[Saved data entries]

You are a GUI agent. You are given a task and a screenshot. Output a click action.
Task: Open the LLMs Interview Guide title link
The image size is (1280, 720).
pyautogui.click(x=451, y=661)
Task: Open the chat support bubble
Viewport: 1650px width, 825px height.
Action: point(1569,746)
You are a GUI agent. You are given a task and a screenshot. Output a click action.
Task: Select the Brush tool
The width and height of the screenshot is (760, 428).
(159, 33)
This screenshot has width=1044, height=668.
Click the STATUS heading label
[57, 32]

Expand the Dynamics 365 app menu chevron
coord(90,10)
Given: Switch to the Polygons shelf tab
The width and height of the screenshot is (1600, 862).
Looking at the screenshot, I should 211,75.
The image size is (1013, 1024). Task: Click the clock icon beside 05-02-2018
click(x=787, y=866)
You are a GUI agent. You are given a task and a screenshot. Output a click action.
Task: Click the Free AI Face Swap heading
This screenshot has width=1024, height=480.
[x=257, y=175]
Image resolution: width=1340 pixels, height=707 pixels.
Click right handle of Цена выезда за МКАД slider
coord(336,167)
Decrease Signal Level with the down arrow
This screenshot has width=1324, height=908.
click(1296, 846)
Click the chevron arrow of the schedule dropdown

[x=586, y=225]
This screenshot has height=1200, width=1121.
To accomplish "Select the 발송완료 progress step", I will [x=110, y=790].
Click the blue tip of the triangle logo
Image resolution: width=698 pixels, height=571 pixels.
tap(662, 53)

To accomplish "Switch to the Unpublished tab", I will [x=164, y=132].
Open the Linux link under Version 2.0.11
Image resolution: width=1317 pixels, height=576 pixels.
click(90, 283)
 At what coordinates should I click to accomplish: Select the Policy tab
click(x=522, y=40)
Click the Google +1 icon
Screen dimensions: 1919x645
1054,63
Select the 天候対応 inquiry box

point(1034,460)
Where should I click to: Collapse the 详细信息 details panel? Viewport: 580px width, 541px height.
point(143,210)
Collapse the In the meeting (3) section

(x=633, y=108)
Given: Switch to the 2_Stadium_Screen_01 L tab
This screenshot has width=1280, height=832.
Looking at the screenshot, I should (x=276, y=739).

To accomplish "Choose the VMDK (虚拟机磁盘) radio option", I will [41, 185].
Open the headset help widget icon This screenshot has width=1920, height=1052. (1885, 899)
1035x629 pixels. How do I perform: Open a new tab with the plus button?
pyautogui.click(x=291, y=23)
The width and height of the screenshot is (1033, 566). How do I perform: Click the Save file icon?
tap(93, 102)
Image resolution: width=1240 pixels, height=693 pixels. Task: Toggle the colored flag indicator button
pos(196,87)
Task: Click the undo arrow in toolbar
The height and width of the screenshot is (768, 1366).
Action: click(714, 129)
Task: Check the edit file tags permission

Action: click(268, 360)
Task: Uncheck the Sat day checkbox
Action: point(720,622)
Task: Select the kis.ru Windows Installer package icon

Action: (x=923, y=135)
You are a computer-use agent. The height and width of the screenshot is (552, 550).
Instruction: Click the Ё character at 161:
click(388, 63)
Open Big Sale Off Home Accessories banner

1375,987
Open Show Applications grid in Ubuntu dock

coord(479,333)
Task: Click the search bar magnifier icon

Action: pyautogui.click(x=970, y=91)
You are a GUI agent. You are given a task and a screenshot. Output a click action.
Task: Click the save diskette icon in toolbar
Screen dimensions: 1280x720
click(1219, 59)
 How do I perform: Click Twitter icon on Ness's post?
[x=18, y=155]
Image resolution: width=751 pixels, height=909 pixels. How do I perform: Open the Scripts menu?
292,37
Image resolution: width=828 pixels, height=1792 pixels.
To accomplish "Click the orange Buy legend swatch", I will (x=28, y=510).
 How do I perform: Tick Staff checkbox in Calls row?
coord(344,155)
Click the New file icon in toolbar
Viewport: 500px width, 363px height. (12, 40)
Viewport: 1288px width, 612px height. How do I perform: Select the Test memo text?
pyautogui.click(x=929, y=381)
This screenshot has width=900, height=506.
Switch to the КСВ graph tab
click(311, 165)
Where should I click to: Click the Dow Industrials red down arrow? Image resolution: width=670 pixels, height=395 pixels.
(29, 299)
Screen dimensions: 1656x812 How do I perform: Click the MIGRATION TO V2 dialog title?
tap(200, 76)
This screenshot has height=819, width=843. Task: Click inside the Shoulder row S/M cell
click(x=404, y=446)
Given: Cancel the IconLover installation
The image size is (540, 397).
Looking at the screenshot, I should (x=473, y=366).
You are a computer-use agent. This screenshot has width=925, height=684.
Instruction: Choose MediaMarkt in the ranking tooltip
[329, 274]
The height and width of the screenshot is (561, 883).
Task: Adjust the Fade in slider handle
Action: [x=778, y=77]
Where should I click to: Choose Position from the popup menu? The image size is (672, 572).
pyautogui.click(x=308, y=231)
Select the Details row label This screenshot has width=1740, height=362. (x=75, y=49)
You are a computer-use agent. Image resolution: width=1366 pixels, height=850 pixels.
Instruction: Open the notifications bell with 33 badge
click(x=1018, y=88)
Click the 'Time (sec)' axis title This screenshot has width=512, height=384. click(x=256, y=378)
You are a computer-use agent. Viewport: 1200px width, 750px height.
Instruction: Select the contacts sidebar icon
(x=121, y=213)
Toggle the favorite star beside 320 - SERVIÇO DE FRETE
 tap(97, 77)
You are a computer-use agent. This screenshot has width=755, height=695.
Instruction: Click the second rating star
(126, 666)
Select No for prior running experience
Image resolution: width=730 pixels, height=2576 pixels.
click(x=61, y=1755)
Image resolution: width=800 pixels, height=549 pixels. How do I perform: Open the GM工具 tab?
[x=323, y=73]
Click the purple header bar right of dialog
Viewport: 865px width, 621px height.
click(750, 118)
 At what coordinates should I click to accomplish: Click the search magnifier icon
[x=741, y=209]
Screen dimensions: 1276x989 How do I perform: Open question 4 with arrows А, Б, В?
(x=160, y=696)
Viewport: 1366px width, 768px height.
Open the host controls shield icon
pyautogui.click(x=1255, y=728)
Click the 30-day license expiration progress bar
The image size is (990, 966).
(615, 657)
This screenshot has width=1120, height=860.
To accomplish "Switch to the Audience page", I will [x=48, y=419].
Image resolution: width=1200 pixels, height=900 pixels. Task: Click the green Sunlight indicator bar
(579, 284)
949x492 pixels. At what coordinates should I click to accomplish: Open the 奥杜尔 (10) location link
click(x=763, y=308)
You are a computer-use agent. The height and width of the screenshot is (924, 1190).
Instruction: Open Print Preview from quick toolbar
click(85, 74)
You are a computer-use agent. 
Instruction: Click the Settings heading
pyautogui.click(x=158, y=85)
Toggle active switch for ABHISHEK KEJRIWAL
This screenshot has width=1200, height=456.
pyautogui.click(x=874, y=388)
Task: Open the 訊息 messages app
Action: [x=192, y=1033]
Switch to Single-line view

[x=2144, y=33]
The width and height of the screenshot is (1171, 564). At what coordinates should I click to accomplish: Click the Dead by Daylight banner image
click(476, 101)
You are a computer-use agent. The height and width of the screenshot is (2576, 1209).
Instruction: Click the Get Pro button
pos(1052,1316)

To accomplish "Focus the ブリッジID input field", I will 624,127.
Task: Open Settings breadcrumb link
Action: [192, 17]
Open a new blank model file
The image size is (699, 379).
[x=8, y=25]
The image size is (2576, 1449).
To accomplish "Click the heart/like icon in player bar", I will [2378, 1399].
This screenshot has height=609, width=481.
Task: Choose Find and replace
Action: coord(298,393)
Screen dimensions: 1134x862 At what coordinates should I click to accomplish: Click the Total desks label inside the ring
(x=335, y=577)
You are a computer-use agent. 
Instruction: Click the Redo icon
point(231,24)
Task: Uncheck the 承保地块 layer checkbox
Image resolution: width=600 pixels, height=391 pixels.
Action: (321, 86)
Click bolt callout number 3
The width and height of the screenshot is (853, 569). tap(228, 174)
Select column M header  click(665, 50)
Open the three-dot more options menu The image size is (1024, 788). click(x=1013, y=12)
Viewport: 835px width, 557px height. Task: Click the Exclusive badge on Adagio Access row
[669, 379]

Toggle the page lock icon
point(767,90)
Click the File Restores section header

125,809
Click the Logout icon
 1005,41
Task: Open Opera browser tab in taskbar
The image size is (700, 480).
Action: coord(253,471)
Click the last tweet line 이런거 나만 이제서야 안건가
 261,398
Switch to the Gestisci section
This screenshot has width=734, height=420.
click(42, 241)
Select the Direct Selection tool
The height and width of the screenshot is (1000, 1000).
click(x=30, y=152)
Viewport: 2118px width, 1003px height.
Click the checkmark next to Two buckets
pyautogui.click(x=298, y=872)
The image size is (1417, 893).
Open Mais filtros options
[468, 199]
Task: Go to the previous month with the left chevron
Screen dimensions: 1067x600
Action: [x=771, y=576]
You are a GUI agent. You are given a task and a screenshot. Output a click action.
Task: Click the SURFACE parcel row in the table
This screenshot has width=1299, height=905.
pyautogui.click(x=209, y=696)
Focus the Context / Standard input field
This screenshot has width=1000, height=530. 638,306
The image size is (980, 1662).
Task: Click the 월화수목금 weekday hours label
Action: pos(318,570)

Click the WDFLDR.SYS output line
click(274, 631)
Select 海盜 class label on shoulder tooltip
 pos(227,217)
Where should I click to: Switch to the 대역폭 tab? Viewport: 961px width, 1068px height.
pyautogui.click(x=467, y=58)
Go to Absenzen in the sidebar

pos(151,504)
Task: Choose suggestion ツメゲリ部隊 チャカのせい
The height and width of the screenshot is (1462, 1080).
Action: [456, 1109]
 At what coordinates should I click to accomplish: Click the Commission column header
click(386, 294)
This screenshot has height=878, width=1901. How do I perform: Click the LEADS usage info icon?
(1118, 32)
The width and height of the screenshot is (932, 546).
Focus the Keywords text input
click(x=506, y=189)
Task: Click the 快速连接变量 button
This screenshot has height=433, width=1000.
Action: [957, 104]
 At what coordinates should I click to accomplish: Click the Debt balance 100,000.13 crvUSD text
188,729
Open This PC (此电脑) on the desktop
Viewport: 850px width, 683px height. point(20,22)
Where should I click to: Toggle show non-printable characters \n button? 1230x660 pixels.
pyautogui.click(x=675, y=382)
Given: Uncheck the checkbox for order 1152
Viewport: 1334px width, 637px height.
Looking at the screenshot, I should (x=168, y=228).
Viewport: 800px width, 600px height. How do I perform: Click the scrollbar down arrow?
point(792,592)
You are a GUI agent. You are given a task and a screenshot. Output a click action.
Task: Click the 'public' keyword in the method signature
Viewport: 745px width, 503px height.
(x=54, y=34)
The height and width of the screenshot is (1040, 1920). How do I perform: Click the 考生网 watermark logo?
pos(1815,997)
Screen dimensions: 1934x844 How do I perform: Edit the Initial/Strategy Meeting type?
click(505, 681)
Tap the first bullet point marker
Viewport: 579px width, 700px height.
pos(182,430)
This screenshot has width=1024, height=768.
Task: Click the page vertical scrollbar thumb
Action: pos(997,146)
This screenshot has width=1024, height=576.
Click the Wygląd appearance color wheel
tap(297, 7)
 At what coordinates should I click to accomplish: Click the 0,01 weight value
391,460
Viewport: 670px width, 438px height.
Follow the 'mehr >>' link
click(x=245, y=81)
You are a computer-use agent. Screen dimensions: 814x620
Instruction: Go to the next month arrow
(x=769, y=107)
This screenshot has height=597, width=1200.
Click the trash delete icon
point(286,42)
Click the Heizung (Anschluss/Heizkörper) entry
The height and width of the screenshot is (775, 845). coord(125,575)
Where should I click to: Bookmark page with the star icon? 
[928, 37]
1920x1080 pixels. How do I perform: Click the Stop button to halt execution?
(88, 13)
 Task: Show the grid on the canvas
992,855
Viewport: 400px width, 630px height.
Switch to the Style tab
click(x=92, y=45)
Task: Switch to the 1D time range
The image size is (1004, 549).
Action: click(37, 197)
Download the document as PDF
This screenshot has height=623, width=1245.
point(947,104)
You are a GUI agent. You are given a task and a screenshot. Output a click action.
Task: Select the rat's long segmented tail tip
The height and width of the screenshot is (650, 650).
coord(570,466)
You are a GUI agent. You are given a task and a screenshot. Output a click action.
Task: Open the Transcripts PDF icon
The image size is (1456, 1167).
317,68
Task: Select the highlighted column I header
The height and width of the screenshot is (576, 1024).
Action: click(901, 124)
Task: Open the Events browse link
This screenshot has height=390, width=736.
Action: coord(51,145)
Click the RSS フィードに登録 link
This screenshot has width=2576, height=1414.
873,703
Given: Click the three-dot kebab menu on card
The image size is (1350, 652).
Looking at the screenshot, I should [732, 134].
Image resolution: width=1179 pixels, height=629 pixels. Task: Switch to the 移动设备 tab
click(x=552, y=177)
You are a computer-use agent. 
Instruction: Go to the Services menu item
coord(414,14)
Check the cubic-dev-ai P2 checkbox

**Problem to work on**: Give again exactly, and only, the lines above starting at the one with "The image size is (990, 966)." and ending at the one with "Select column M".

**Written solution**:
The image size is (990, 966).
(615, 657)
This screenshot has width=1120, height=860.
To accomplish "Switch to the Audience page", I will [x=48, y=419].
Image resolution: width=1200 pixels, height=900 pixels. Task: Click the green Sunlight indicator bar
(579, 284)
949x492 pixels. At what coordinates should I click to accomplish: Open the 奥杜尔 (10) location link
click(x=763, y=308)
You are a computer-use agent. The height and width of the screenshot is (924, 1190).
Instruction: Open Print Preview from quick toolbar
click(85, 74)
You are a computer-use agent. 
Instruction: Click the Settings heading
pyautogui.click(x=158, y=85)
Toggle active switch for ABHISHEK KEJRIWAL
This screenshot has width=1200, height=456.
pyautogui.click(x=874, y=388)
Task: Open the 訊息 messages app
Action: [x=192, y=1033]
Switch to Single-line view

[x=2144, y=33]
The width and height of the screenshot is (1171, 564). At what coordinates should I click to accomplish: Click the Dead by Daylight banner image
click(476, 101)
You are a computer-use agent. The height and width of the screenshot is (2576, 1209).
Instruction: Click the Get Pro button
pos(1052,1316)

To accomplish "Focus the ブリッジID input field", I will 624,127.
Task: Open Settings breadcrumb link
Action: [192, 17]
Open a new blank model file
The image size is (699, 379).
[x=8, y=25]
The image size is (2576, 1449).
To accomplish "Click the heart/like icon in player bar", I will [2378, 1399].
This screenshot has height=609, width=481.
Task: Choose Find and replace
Action: coord(298,393)
Screen dimensions: 1134x862 At what coordinates should I click to accomplish: Click the Total desks label inside the ring
(x=335, y=577)
You are a computer-use agent. 
Instruction: Click the Redo icon
point(231,24)
Task: Uncheck the 承保地块 layer checkbox
Image resolution: width=600 pixels, height=391 pixels.
Action: (321, 86)
Click bolt callout number 3
The width and height of the screenshot is (853, 569). tap(228, 174)
Select column M header  click(665, 50)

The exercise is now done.